**What you have to do**
Among the entries below, find the lines holding "agent" and copy them.

**Data for the task**
========================================

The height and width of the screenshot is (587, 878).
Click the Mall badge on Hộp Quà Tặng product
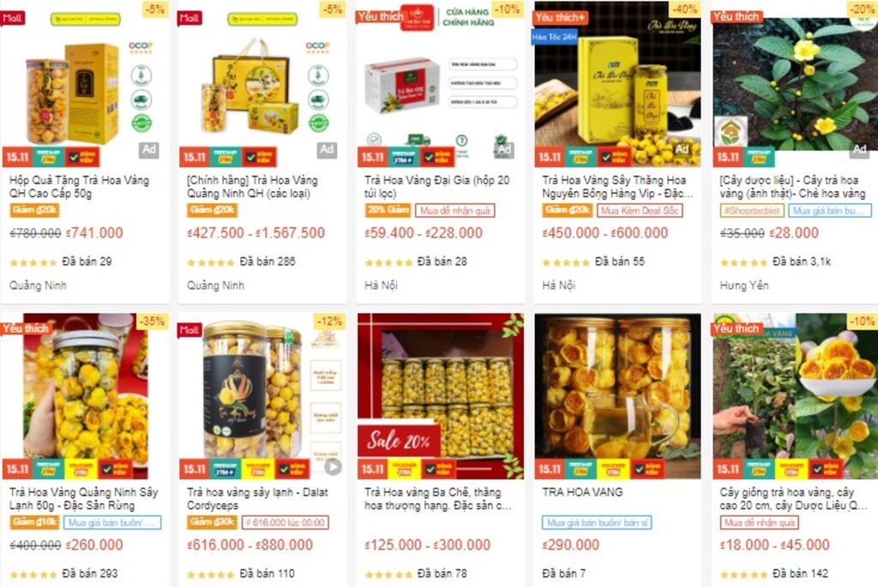pyautogui.click(x=12, y=18)
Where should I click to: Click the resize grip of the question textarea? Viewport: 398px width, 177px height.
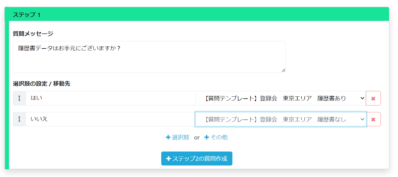pos(283,70)
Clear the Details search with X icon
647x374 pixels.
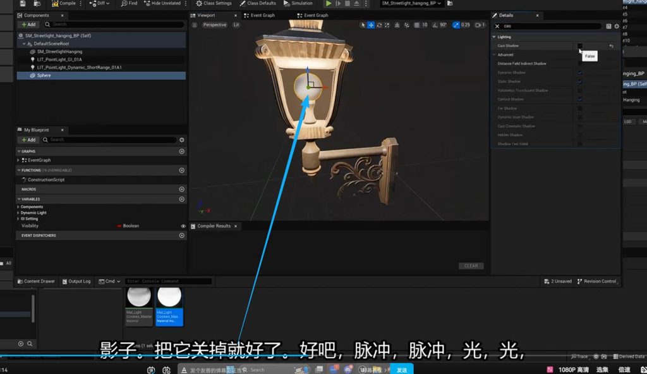point(497,27)
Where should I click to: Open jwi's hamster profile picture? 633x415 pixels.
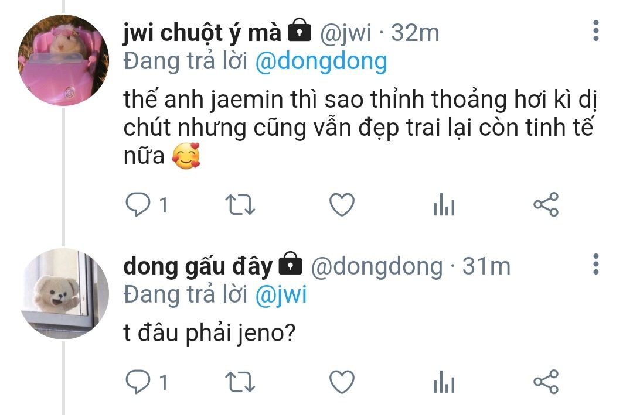coord(63,60)
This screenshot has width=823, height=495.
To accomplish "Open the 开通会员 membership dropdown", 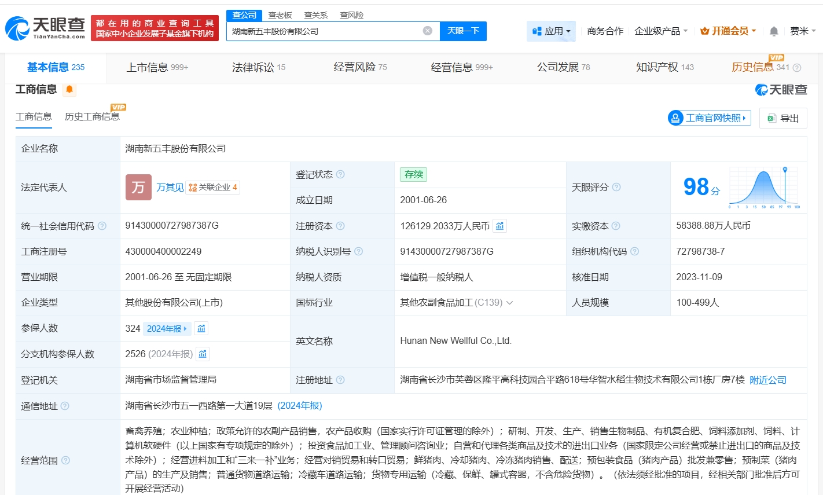I will click(x=728, y=31).
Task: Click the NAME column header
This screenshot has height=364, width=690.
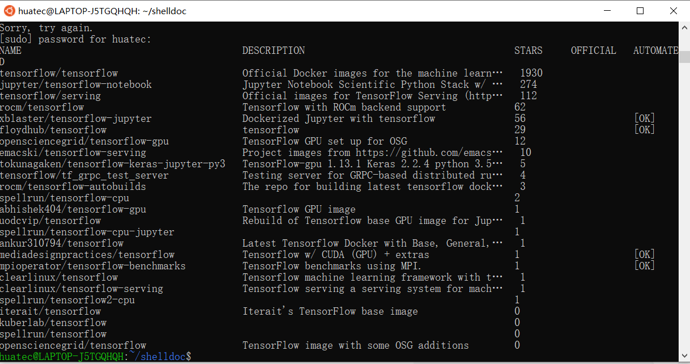Action: click(12, 50)
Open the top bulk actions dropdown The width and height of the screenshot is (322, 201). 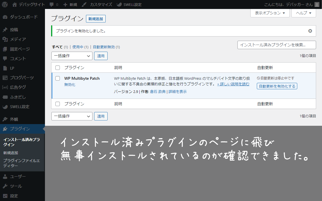tap(72, 56)
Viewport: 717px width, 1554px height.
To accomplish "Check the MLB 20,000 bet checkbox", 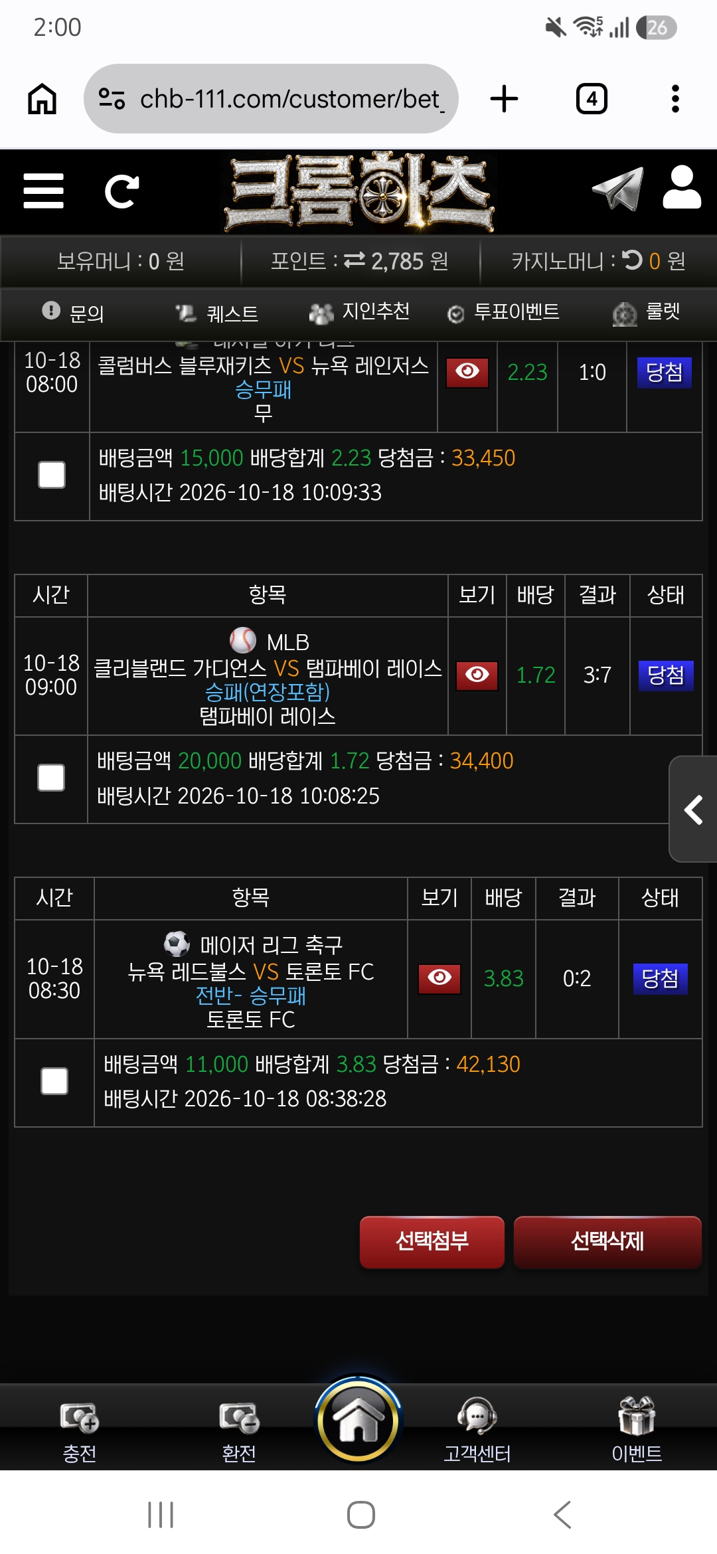I will click(51, 778).
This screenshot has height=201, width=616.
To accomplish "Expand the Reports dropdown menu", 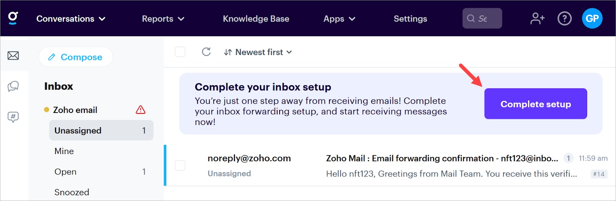I will click(x=163, y=19).
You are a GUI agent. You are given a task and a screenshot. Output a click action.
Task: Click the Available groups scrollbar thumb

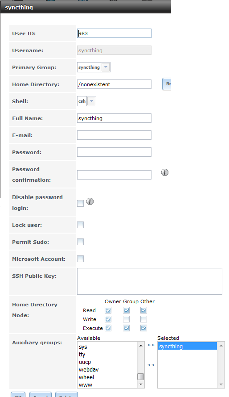pos(141,377)
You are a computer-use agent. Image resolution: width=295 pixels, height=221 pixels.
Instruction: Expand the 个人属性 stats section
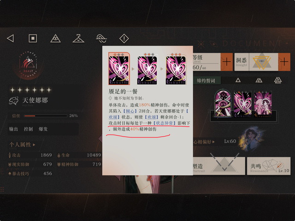[22, 145]
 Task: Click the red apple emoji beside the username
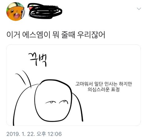tap(31, 7)
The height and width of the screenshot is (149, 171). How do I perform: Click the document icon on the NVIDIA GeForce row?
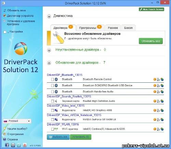coord(158,120)
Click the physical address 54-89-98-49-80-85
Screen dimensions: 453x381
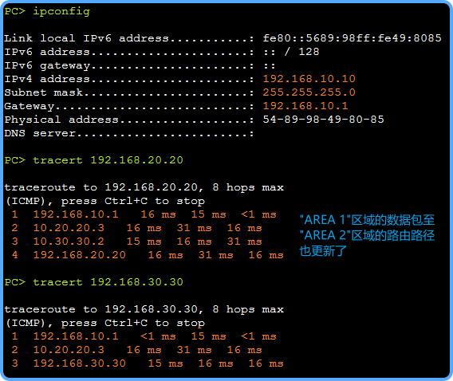coord(323,120)
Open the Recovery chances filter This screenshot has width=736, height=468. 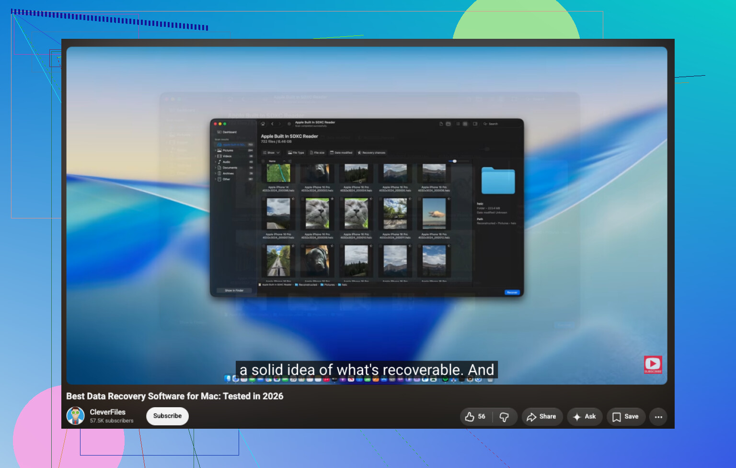(371, 152)
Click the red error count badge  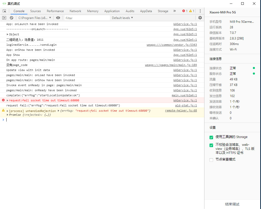click(x=185, y=11)
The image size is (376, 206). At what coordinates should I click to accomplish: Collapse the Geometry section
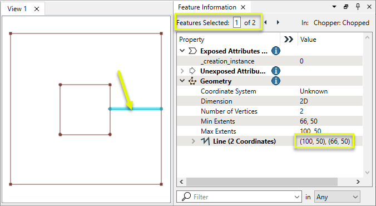[182, 81]
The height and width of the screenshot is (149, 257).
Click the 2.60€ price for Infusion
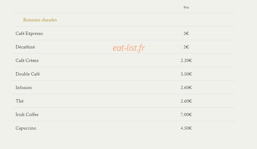pyautogui.click(x=186, y=88)
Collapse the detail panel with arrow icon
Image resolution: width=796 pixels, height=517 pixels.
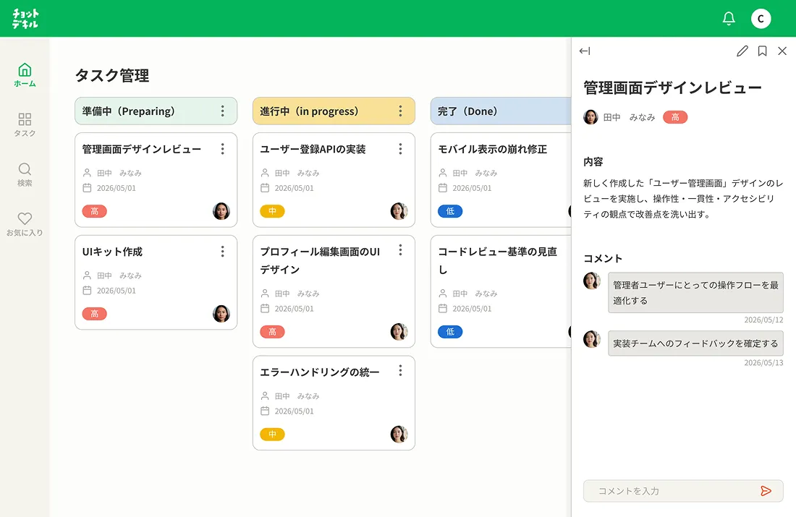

========================================

**Solution to the problem**
You are a GUI agent. You are given a task and a screenshot. Output a click action.
You are a computer-use agent. Image resolution: width=295 pixels, height=221 pixels.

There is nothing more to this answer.